Ante un fenómeno social de tal alcance y con tan altos costes humanos, dar la espalda no es la solución, ni el mejor ejemplo a seguir. Recuerden ustedes la iniciativa de un conocido alcalde de Nueva York que hace años prohibió la presencia, durante las horas diurnas, de las personas “sin hogar” en dicha ciudad, que se vieron obligadas a crear una ciudad paralela en las alcantarillas y túneles abandonados del metro, en los que pasaban el día, y afloraban a las calles con la llegada de la noche.

También resultan malos ejemplos en nuestro país, la “limpieza urbana” de estas personas en momentos específicos (olimpiadas, bodas reales, visitas de Estado…) y su desplazamiento a otras ciudades y lugares de nuestra geografía.

Pero, sí es fundamental y la mejor de las prácticas la prevención, que debe abordarse desde las políticas sociales generales y sectoriales y desde las políticas de integración social. En este sentido, deberían articularse actuaciones en el ámbito de la vivienda, de las políticas de empleo, de las políticas educativas, así como desarrollar modelos asistenciales más flexibles, fomentar la sensibilización social, coordinar a las diversas Administraciones Públicas con la finalidad de que trabajen con eficiencia en favor de los sectores excluidos y apoyar con recursos y dotaciones presupuestarias adecuadas a las instituciones que se dedican a tareas de integración social de los grupos sociales más vulnerables. Y también es imprescindible la intervención social con estas personas, que debe formalizarse a partir de tratamientos individualizados, conforme a los procesos de exclusión particulares, y los medios disponibles. En definitiva, estas iniciativas de atención tienen que inscribirse en el marco de las políticas sociales propias del Estado de Bienestar, que incluyan desde medidas asistenciales, a programas formativos y de integración laboral, pasando por iniciativas de rentas mínimas y proyectos alternativos a la vivienda.

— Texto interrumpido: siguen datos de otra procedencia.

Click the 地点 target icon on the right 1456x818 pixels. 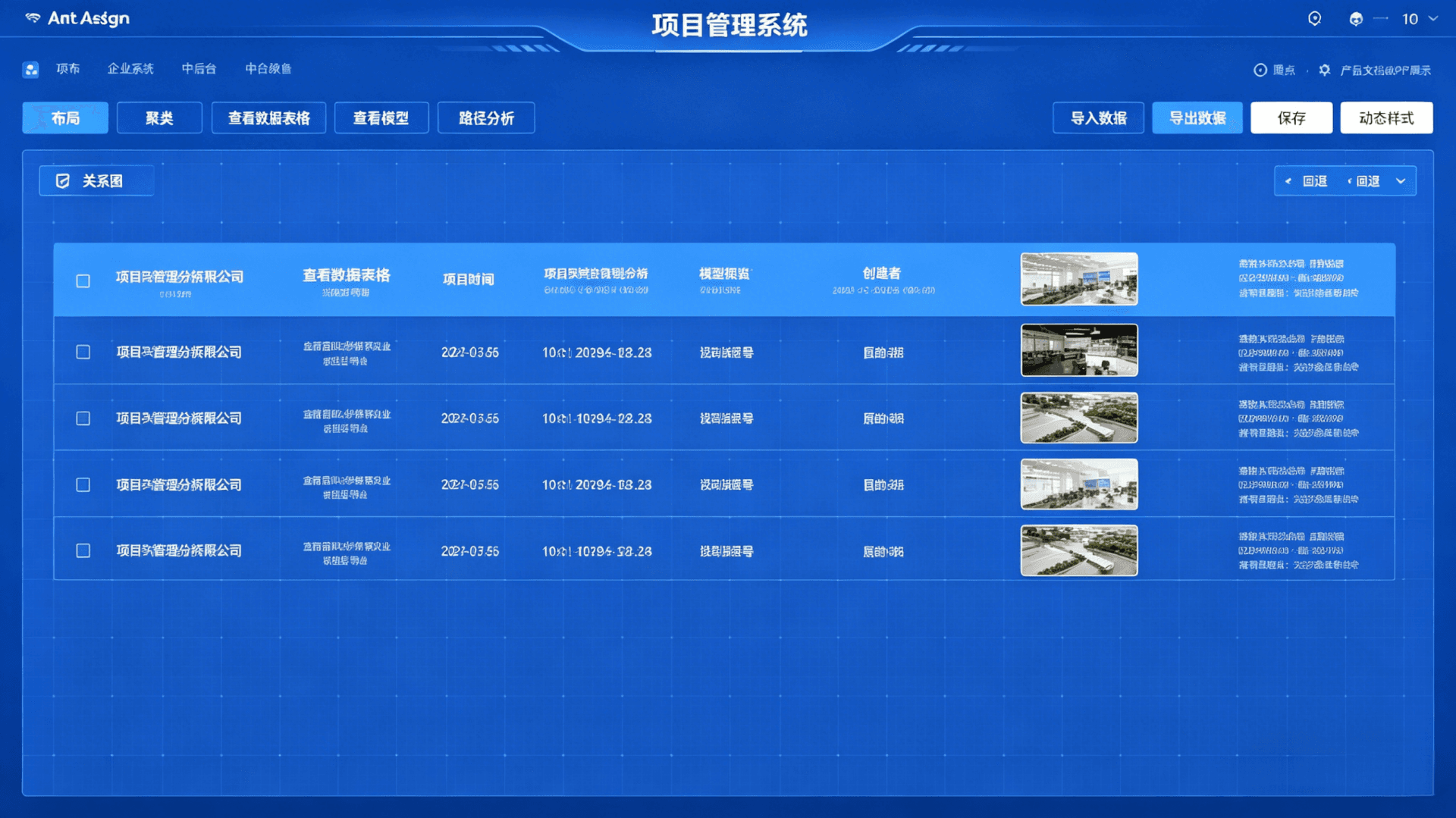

La propuesta del Sr. Ruiz Gallardón, lejos de dar soluciones al “sinhogarismo” recuerda la estrategia del avestruz, cuando esconde su cabeza y se aleja aparentemente de la realidad. La exclusión social se ha convertido en un fenómeno permanente de algunas sociedades desarrolladas, que está dando lugar a la aparición de nuevos perfiles sociológicos de excluidos.

Por otro lado, hay que resaltar el retroceso en gastos sociales al que asistimos desde hace años en nuestro país, máxime en tiempos de crisis económica, lo cual está contribuyendo a incrementar la exclusión social más extrema, a la que se están incorporando nuevas franjas de población, que “entran” en una especie de “vertedero”, en donde acaban los ciudadanos a los que la sociedad no ofrece oportunidades.

Si desde algunas instancias políticas no se entiende el “sinhogarismo” en toda su complejidad y dimensión no se acometerán realmente medidas que prevengan esta problemática en sus raíces, ni tampoco serán efectivas las políticas de intervención que se dispongan.